EDITORIAL article

Front. Psychol., 20 April 2015

Sec. Psychology of Language

Volume 6 - 2015 | https://doi.org/10.3389/fpsyg.2015.00458

Multisensory and sensorimotor interactions in speech perception

  • 1. Institute of Behavioural Sciences, University of Helsinki Helsinki, Finland

  • 2. Department of Experimental Psychology, University of Oxford Oxford, UK

  • 3. Grenoble Images Parole Signal Automatique-Lab, Speech and Cognition Department, Centre National de la Recherche Scientifique, Grenoble University Grenoble, France

This research topic presents speech as a natural, well-learned, multisensory communication signal, processed by multiple mechanisms. Reflecting the general status of the field, most articles focus on audiovisual speech perception and many utilize the McGurk effect, which arises when discrepant visual and auditory speech stimuli are presented (McGurk and MacDonald, 1976). Tiippana (2014) argues that the McGurk effect can be used as a proxy for multisensory integration provided it is not interpreted too narrowly.

Several articles shed new light on audiovisual speech perception in special populations. It is known that individuals with autism spectrum disorder (ASD, e.g., Saalasti et al., 2012) or language impairment (e.g., Meronen et al., 2013) are generally less influenced by the talking face than peers with typical development. Here Stevenson et al. (2014) propose that a deficit in multisensory integration could be a marker of ASD, and a component of the associated deficit in communication. However, three studies suggest that integration is not deficient in some communication disorders. Irwin and Brancazio (2014) show that children with ASD looked less at the mouth region, resulting in poorer visual speech perception and consequently weaker visual influence. Leybaert et al. (2014) report that children with specific language impairment recognized visual and auditory speech less accurately than their controls, affecting audiovisual speech perception, while audiovisual integration per se seemed unimpaired. In a similar vein, adult patients with aphasia showed unisensory deficits but still integrated audiovisual speech information (Andersen and Starrfelt, 2015).

Multisensory information can influence response accuracy and processing speed (e.g., Molholm et al., 2002; Klucharev et al., 2003). Scarbel et al. (2014) show that oral responses to speech in noise were faster but less accurate than manual responses, suggesting that oral responses are planned at an earlier stage than manual responses. Sekiyama et al. (2014) show that older adults were more influenced by visual speech than younger adults and correlated this fact to their slower reaction times to auditory stimuli. Altieri and Hudock (2014) report variation in reaction time and accuracy benefits for audiovisual speech in hearing-impaired observers, emphasizing the importance of individual differences in integration. Finally, Heald and Nusbaum (2014) show that when there were two possible talkers instead of just one, audiovisual information appeared to distract the observer from the task of word recognition and slowed down their performance. This finding demonstrates that multisensory stimulation does not always facilitate performance.

While multisensory stimulation is thought to be beneficial for learning (Shams and Seitz, 2008), evidence for this is still scarce. In the current research topic, the overall utility of multisensory learning is brought under question. In a paradigm training to associate novel words and pictures, Bernstein et al. (2014) show no benefit of audiovisual presentation compared with auditory presentation for normal hearing individuals, and even a degradation for adults with hearing impairment. In a study of cued speech, i.e., specific hand-signs for different speech sounds, Bayard et al. (2014) demonstrate that individuals with hearing impairment used the visual cues differently from their controls, even though both groups were experts in cued speech. Kelly et al. (2014) show that when normal hearing adults learned words in a foreign language, viewing or producing hand gestures accompanying audiovisual speech did not affect the outcome. Lee and Noppeney (2014) show that musicians had a narrower audiovisual temporal integration window for music, and to a smaller extent also for speech, implying that the effect transfers from the practiced music stimuli also to other stimulus types. Together, these findings suggest that long-term training and active use may be requisites for multisensory information to be useful in learning speech.

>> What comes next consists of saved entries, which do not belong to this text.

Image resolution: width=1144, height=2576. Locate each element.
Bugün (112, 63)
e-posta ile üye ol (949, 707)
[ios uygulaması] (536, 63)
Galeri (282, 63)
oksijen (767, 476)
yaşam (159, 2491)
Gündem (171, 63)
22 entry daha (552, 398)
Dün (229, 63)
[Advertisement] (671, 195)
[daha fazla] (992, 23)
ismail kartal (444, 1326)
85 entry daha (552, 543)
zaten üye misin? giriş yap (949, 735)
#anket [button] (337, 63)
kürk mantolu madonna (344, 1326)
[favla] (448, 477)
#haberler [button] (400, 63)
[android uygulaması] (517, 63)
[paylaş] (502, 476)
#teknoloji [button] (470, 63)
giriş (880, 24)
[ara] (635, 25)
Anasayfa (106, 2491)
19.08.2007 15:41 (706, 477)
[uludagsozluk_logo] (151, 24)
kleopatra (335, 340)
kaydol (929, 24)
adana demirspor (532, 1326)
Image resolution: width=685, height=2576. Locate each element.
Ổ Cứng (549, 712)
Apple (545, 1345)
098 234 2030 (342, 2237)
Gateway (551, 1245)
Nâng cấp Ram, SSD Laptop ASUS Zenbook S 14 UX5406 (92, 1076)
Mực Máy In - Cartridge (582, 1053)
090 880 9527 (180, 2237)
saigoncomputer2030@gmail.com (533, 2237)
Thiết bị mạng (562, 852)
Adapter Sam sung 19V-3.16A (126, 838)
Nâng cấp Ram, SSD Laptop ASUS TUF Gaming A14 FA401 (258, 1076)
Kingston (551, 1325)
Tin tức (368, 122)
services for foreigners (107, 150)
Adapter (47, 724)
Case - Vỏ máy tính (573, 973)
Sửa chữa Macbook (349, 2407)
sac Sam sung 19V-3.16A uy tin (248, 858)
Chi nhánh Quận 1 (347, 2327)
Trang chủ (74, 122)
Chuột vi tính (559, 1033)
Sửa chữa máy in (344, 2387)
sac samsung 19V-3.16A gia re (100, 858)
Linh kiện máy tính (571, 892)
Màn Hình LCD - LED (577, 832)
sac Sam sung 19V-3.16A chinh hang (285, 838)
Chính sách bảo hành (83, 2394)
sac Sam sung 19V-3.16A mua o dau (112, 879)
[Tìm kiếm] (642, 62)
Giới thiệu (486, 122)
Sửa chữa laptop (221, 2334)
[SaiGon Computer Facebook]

Neurophysiological correlates of audiovisual speech perception were addressed in the research topic. By using electroencephalography (EEG) it was shown that attention (Alsius et al., 2014) and stimulus context (Ganesh et al., 2014) affected early event-related potentials (ERPs) to audiovisual speech. This provides further evidence that audiovisual interactions are not completely automatic. By using functional magnetic resonance imaging, Erickson et al. (2014) demonstrate a subdivision of posterior superior temporal areas for integrating congruent vs. incongruent audiovisual speech, and Callan et al. (2014) show that different regions in the premotor cortex were involved in unisensory-to-articulatory mapping and audiovisual integration.

Interactions between auditory and motor brain areas during auditory speech perception were also investigated. By using magnetoencephalography, Alho et al. (2014) demonstrate that connectivity between auditory and motor areas increased from passive listening to clear speech to listening to speech in noise, and that the strength of this connectivity was positively correlated with the accuracy of syllable identification. Moreover, analyses of EEG oscillations revealed that alpha and beta rhythms generated in the sensorimotor and auditory areas were modulated during syllable discrimination tasks (Bowers et al., 2014; Jenson et al., 2014). By using theta-burst transcranial magnetic stimulation, Rogers et al. (2014) show that disrupting the lip area of the motor cortex impaired discrimination of lip-articulated speech sounds from sounds not articulated on the lips. The involvement of the motor processes is often considered to make speech perception “special,” i.e., essentially different from perception of non-speech stimuli. However, this remains a highly controversial view. Carbonell and Lotto (2014) claim that speech should not be considered special amongst other stimuli with regards to multisensory integration.

Somatosensory information can also influence speech perception. Ito et al. (2014) used EEG to study how stretching the skin on both sides of the mouth influences processing of speech sounds, and displayed auditory-somatosensory interaction that was sensitive to intersensory timing. In another EEG study, Treille et al. (2014) report that haptic exploration of the talker's face during speech perception modulated ERPs. These findings confirm that auditory-somatosensory interactions contribute to speech processing.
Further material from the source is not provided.